With his continued support and that of Robert-Fleury, Victorine secured employment as a theatre usher, an important position in fin de siècle Paris. There she met fellow usher and piano teacher Marie Dufour with whom she entered into a loving relationship. After acceptance of her entry to the Paris Salon in 1904 and at Marie’s suggestion, two years later they decided upon a move to Colombe, an outer suburb popular with retired artists, where they purchased the house at 22 Rue Clara-Lemoine. Enjoying this pleasant semi-rural locale, Victorine could paint in peace whilst Marie took secretarial work and gave piano lessons. Meurent’s membership of the Société des Artistes Français entitled her to financial assistance, instalments of which were granted in 1909 and during WW1. The two women lived a pleasant retirement together until Victorine died on March 17, 1927.
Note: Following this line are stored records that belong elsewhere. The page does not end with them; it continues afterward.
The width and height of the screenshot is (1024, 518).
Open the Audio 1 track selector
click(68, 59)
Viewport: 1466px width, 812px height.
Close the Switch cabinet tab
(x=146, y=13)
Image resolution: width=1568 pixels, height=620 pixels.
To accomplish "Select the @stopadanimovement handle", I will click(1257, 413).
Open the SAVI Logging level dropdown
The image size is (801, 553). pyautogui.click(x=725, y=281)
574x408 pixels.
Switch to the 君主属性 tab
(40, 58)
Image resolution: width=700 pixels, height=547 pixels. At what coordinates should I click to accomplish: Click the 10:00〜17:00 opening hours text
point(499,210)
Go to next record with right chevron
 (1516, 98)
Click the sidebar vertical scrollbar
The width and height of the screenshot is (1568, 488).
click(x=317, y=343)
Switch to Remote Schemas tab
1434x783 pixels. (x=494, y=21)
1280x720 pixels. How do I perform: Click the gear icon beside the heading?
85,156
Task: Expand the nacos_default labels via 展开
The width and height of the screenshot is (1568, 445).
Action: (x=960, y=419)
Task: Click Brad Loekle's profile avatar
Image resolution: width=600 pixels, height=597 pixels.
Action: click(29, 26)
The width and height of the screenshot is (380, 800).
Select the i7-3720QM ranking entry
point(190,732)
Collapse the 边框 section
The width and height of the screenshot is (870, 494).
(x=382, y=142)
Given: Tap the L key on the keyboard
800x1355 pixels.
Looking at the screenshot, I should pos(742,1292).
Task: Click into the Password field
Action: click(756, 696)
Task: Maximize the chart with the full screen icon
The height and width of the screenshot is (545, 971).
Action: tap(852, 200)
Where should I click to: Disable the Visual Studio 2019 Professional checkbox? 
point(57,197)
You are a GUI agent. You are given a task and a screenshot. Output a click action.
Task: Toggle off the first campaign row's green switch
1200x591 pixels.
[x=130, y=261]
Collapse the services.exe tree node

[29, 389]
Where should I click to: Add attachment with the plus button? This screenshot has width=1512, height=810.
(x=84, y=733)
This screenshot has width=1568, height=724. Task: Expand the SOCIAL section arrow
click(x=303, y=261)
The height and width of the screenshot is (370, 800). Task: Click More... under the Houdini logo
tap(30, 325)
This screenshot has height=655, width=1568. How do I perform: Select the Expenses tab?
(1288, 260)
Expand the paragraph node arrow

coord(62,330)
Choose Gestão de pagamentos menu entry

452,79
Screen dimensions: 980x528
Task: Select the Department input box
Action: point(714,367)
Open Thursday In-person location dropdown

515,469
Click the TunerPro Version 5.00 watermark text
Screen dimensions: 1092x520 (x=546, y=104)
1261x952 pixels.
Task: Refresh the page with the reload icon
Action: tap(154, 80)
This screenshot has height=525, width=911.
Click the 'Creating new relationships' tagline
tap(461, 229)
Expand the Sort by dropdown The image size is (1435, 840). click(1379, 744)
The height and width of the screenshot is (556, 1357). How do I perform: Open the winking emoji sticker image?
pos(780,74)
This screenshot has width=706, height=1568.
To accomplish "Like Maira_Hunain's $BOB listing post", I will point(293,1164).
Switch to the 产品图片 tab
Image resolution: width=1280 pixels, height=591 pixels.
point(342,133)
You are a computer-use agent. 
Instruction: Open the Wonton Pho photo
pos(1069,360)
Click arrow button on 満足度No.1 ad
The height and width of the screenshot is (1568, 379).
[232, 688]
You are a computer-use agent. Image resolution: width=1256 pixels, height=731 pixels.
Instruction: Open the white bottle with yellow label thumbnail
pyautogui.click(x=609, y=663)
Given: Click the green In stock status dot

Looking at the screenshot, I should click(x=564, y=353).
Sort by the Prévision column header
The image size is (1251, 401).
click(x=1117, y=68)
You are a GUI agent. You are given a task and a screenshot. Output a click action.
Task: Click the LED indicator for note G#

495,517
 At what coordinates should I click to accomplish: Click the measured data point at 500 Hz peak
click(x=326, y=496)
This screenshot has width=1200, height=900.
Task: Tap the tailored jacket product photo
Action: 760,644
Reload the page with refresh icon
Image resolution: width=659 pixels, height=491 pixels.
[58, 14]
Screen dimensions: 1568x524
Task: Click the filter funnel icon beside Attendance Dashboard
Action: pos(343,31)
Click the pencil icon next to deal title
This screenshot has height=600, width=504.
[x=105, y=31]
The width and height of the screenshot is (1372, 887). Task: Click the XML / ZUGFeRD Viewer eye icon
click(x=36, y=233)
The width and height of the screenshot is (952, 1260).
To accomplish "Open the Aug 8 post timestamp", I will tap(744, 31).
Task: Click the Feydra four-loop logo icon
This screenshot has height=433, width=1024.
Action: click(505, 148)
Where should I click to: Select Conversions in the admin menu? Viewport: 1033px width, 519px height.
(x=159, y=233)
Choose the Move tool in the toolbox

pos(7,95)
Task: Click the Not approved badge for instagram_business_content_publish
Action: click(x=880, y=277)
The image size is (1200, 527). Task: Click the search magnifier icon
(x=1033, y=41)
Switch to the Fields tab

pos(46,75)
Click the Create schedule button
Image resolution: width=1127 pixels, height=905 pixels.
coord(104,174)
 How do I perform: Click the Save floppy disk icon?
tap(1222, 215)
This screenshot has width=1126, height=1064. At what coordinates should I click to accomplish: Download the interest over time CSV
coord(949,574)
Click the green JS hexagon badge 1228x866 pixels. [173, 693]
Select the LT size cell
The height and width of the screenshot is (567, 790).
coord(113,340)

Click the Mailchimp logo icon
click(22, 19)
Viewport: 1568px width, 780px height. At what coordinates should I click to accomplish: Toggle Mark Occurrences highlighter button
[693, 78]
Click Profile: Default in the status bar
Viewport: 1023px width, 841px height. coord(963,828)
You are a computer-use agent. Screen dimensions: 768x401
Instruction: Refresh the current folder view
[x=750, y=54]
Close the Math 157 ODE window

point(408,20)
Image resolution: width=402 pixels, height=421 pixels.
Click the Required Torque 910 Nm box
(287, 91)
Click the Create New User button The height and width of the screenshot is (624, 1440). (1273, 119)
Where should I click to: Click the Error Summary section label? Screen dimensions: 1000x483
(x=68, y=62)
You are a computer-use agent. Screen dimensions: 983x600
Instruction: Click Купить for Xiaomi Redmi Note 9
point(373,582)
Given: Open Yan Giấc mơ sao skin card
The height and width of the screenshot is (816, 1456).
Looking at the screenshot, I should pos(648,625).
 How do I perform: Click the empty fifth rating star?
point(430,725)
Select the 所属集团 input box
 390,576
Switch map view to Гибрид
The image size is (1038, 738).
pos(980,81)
Though there were periods of her life given over to excess, Meurent distinguished herself as a woman ahead of her time. Refusing to accept a place in society circumscribed by her gender and humble beginnings, she abjured the usual passive role of artist’s model or grisette to become a successful painter in her own right. By doing so she identified with fellow feminist contemporaries such as Louise Michel, Rosa Bonheur and rival Suzanne Valadon, thereby forging a link between them and 18th-century revolutionary France’s proto-feminists Pauline Léon, Théroigne de Méricourt and even modern inheritors like Simone de Beauvoir and Antoinette Fouque. While Victorine Meurent may not have been a great artist, she certainly made the most of the talent she did possess. And like artists of our own time such as Tracey Emin, overcame adversity and scandal to achieve both artistic prominence and respectability. Likewise, through determination and the good fortune which often accompanies a strong personality, went on to find recognition within an established society of her peers.
Sadly, none of her works were thought to have survived, yet in 2004 an accomplished portrait of a young girl holding a palm sprig came to light from the 1880s called Le Jour de Rameaux (Palm Sunday). Having been restored it now proudly hangs in the ‘Musée Municipal d’Art et d’Histoire de Colombes.